Thanks in advance for your time!

General Secure Coding Best Practices

Before beginning this section, I would like to emphasize the following: when you code for living, I genuinely think it is your reponsibility to do it as best as possible within your understanding. Hopefully, that understanding will be in continuous growth by self-motivated learning. This includes owning the security considerations embedded into your coding practices. Remember, whatever you code, reflects your professionalism. Furthermore, your code composes an application which is likely to be used in the real world affecting/impacting people one way or another.
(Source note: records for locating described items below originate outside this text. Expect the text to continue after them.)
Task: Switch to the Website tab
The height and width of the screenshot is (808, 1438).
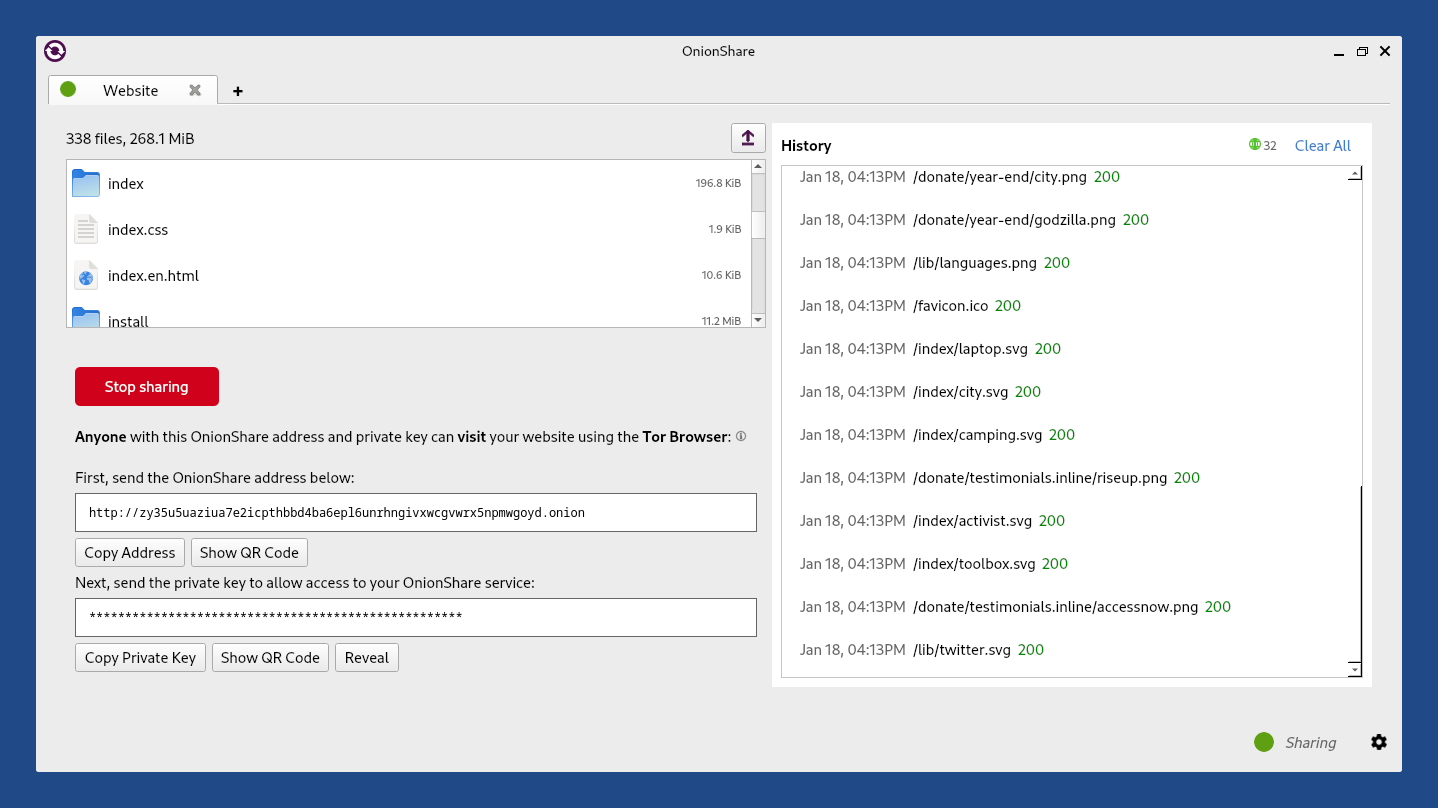Action: (x=132, y=90)
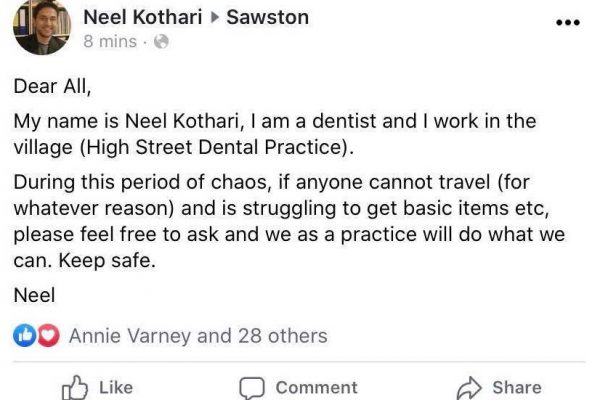600x400 pixels.
Task: View reactions from Annie Varney and 28 others
Action: (x=198, y=336)
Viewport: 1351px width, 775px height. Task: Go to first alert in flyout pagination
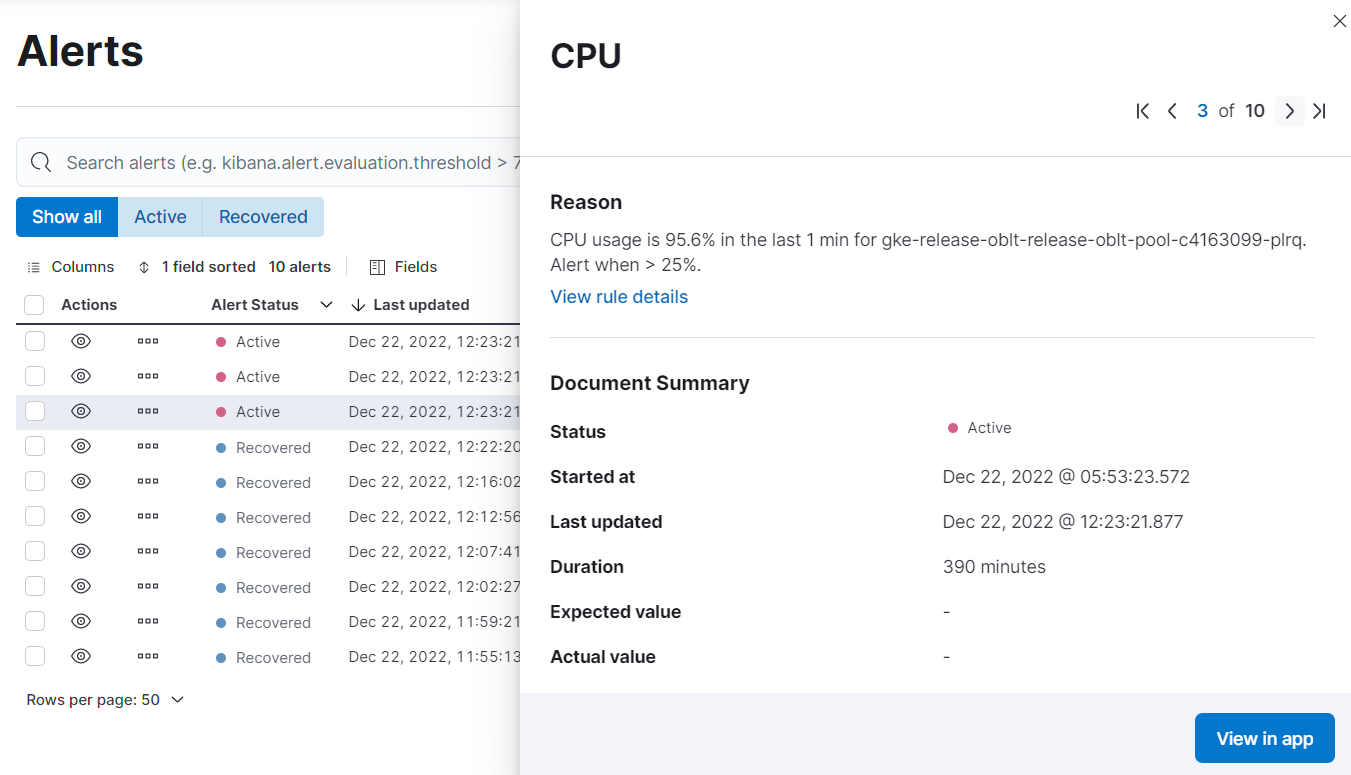tap(1143, 111)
Take pride in it!

Let’s begin!

The practices involve the following areas:

  • Input Validation
  • Output Encoding
  • Identity and Authentication Management
  • Session Management
  • Access Control
  • Cryptographic Practices
  • Error Handling, Logging, and Metrics
  • Data Protection
  • Communication Security
  • System Configuration
  • Database Security
  • File Management
  • Memory Management
  • Others

Note that this list is based on the OWASP SCP Quick Reference Guide (v2). However, the content you’ll find also includes knowledge acquired over the years and highlights some additional points.

Input Validation

Whenever input validation is discussed, data sanitization coexists with it. Note that some people use the term data validation too; unfortunately, its usage is not consistent and sometimes is equivalent to input validation and some others to data sanitization. Also, I want you to remember that data sanitization is applied differently depending on the domain: e.g. data wiping, data handling, data privacy, etc. In any case, we need to clarify each term and its process and I think the best way to do it is with context and examples.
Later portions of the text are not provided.